- CONSIGNES DES EXERCICES -
(1) D'après le texte sur l'initiative citoyenne européenne, répondez aux questions suivantes :
(a) Par quel traité et en quelle année l'initiative citoyenne européenne a-t-elle été introduite ?
(b) Depuis quelle date cet outil de démocratie participative est-il ouvert aux citoyens de l'UE ?
(c) Pour quelle raison la pétition remise par Greenpeace et Avaaz en décembre 2010 n'a-t-elle pas pu être traitée comme une ICE ?
(2) Restituez le passage du texte sur l'initiative citoyenne européenne compris entre « En décembre 2010, Greenpeace » et « à la Commission. », ces deux segments inclus.

- TEXTE FOURNI -

L’initiative citoyenne européenne : pour une influence directe des citoyens de l’UE sur son agenda politique

, par Nathalie De Craecker

L'initiative citoyenne européenne : pour une influence directe des citoyens de l'UE sur son agenda politique
Des membres de Greenpeace et d’Avaaz posant devant les boîtes contenant le million de signatures récoltées demandant de cesser d’autoriser les OGM, constituant la toute première initiative citoyenne européenne remise à la Commission Services audiovisuels de la Commission européenne

L’initiative citoyenne européenne a été introduite par le Traité de Lisbonne en 2009, dans le but d’atténuer le fossé entre l’UE et ses citoyens. Depuis le 1er avril 2012, cet outil de démocratie participative offre aux citoyens de l’UE et aux organisations de la société civile l’opportunité d’une influence directe sur l’agenda politique européen.

Greenpeace et Avaaz précurseurs symboliques

En décembre 2010, Greenpeace et Avaaz avaient remis à la Commission une pétition d’un million de signatures. Cette pétition ambitionnait d’appeler à un moratoire sur les cultures OGM et à la création d’un organisme éthique indépendant, chargé de réaliser des analyses et d’organiser la régulation des OGM. Même si cette pétition rejoignait les caractéristiques de l’initiative citoyenne européenne dans les formes, celle-ci n’avait pu être considérée comme une ICE et donc traitée comme telle, car soumise trop tôt, c’est-à-dire avant l’adoption du règlement. Elle reste néanmoins, symboliquement parlant, la première ICE remise à la Commission.

- EXTRAITS DES DONNÉES -
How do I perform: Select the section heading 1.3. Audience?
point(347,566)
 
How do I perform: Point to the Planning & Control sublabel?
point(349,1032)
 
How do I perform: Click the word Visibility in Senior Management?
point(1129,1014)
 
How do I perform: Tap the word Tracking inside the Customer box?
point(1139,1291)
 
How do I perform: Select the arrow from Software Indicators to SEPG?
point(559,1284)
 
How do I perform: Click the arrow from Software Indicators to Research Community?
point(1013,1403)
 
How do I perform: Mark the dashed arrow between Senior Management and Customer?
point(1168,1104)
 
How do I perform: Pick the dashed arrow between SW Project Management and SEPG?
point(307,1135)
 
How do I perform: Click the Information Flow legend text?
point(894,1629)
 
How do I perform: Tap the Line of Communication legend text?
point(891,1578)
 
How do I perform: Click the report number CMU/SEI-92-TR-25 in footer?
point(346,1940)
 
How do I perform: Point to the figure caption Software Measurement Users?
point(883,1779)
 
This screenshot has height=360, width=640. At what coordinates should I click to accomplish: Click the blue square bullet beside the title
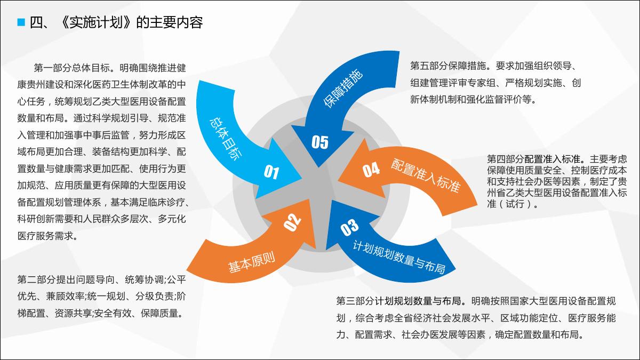[21, 22]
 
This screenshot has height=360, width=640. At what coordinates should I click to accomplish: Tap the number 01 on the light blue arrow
[271, 172]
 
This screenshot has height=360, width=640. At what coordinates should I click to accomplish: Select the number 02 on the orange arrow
[292, 222]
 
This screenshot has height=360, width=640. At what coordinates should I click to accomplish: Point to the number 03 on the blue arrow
[349, 227]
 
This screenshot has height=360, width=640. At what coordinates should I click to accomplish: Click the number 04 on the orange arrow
[371, 170]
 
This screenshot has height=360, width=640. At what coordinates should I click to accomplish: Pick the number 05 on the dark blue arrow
[319, 142]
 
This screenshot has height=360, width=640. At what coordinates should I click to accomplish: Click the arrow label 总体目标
[226, 139]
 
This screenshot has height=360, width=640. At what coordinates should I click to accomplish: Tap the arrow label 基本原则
[251, 261]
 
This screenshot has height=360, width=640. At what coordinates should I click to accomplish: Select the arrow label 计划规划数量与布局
[399, 257]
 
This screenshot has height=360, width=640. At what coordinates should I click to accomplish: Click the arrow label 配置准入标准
[426, 175]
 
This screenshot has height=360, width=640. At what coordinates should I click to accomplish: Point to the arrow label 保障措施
[343, 89]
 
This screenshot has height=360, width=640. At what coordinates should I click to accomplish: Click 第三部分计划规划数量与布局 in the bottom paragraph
[398, 301]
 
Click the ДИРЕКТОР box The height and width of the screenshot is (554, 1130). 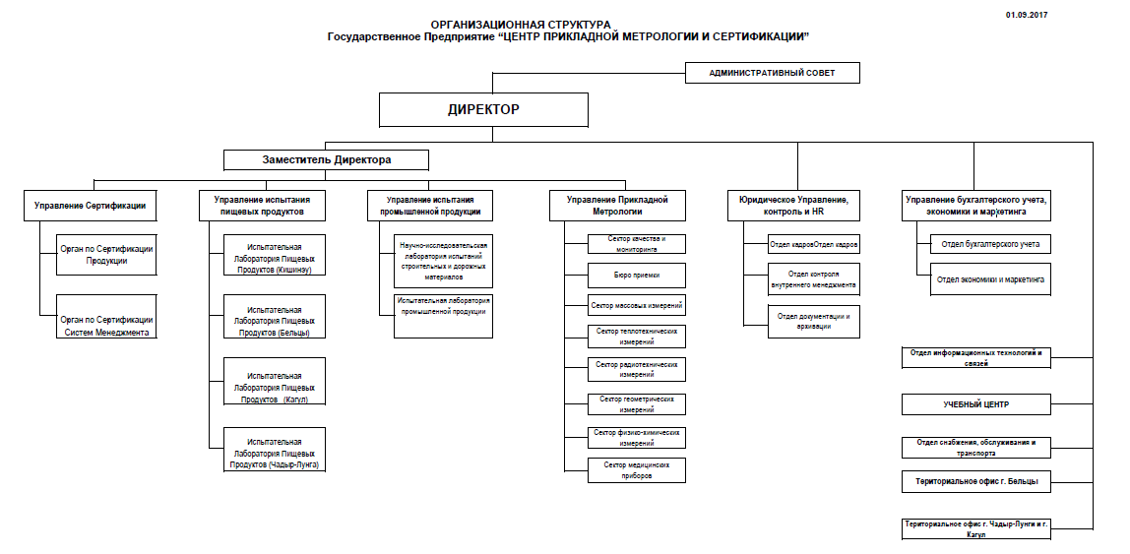click(x=483, y=109)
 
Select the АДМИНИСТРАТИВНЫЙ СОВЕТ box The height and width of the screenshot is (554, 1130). click(x=772, y=73)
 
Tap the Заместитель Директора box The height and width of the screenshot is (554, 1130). click(x=326, y=159)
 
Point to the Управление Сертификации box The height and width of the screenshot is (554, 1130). click(x=90, y=206)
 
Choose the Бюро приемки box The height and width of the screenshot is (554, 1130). click(x=637, y=275)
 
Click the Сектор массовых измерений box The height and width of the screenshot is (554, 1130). click(x=637, y=306)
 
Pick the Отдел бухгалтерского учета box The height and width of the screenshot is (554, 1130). click(x=990, y=243)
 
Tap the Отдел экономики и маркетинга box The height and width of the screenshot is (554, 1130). click(x=990, y=279)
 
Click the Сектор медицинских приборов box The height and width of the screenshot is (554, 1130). click(x=637, y=469)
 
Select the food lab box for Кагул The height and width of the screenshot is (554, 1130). click(x=275, y=382)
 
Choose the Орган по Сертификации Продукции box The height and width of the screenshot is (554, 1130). click(x=106, y=255)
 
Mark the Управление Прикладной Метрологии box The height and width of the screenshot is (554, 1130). click(x=617, y=206)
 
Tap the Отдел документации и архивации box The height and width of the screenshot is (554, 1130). click(x=813, y=321)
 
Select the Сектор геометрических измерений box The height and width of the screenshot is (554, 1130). click(x=637, y=404)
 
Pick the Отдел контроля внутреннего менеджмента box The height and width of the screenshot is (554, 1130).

- SOLUTIONS DES EXERCICES -
(1)
(a) Par le Traité de Lisbonne, en 2009.
(b) Depuis le 1er avril 2012.
(c) Elle avait été soumise trop tôt, c'est-à-dire avant l'adoption du règlement.

(2)
En décembre 2010, Greenpeace et Avaaz avaient remis à la Commission une pétition d’un million de signatures. Cette pétition ambitionnait d’appeler à un moratoire sur les cultures OGM et à la création d’un organisme éthique indépendant, chargé de réaliser des analyses et d’organiser la régulation des OGM. Même si cette pétition rejoignait les caractéristiques de l’initiative citoyenne européenne dans les formes, celle-ci n’avait pu être considérée comme une ICE et donc traitée comme telle, car soumise trop tôt, c’est-à-dire avant l’adoption du règlement. Elle reste néanmoins, symboliquement parlant, la première ICE remise à la Commission.